2. The target support for isotope production according to claim 1, characterized in that, One of the end caps has a lifting beam on the side of the end cap plate facing away from the insert plate.
3. The target support for isotope production according to claim 2, characterized in that, The lifting beam is provided with upright plates at both ends, and the lifting beam is connected to the end cap as a whole through the upright plates.
4. The target support for isotope production according to claim 3, characterized in that, The upright plate and the end cover plate are integrally formed, and the lifting beam and the upright plate are welded together.
5. The target support for isotope production according to claim 3, characterized in that, The vertical plates at both ends of the lifting beam are provided with coaxial lifting holes.
6. The target support for isotope production according to claim 1 or 2, characterized in that, The snap-fit part is configured as a snap-fit foot, and the snap-fit structure is configured as a groove.

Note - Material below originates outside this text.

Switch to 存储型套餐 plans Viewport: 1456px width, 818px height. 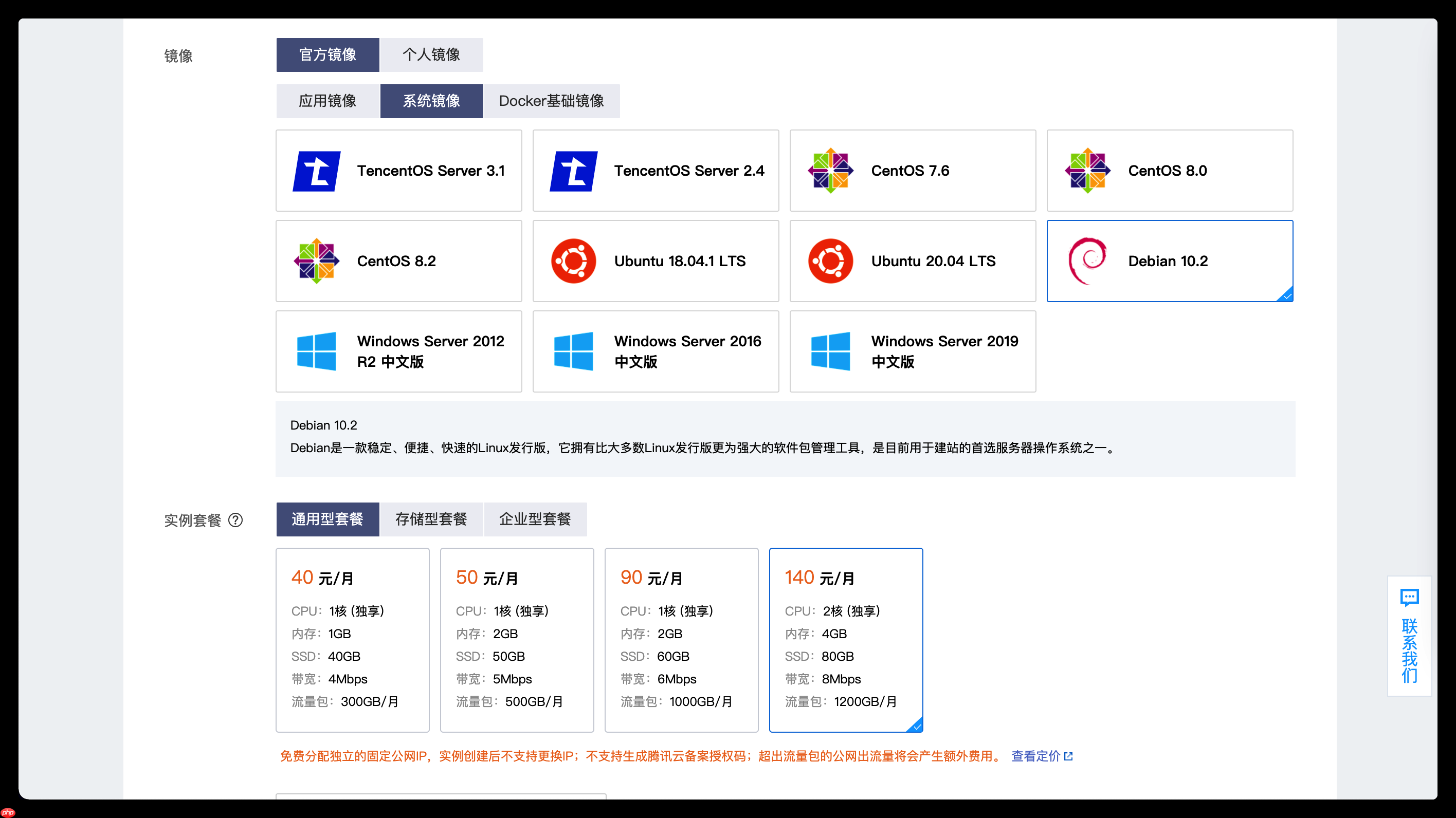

7. The target support for isotope production according to claim 1 or 2, characterized in that, The target mounting structure is configured as multiple pairs of slots arranged parallel to the axial direction of the target cylinder, and the spacing between a pair of slots is greater than the distance between the walls of the through holes in the same plane.
8. The target support for isotope production according to claim 7, characterized in that, The target cylinder is provided with a pair of parallel fixed walls, and the pair of slots are respectively provided on the pair of parallel fixed walls.
9. The target support for isotope production according to claim 1 or 2, characterized in that, The wall thickness of the locking ring is at least 2 mm.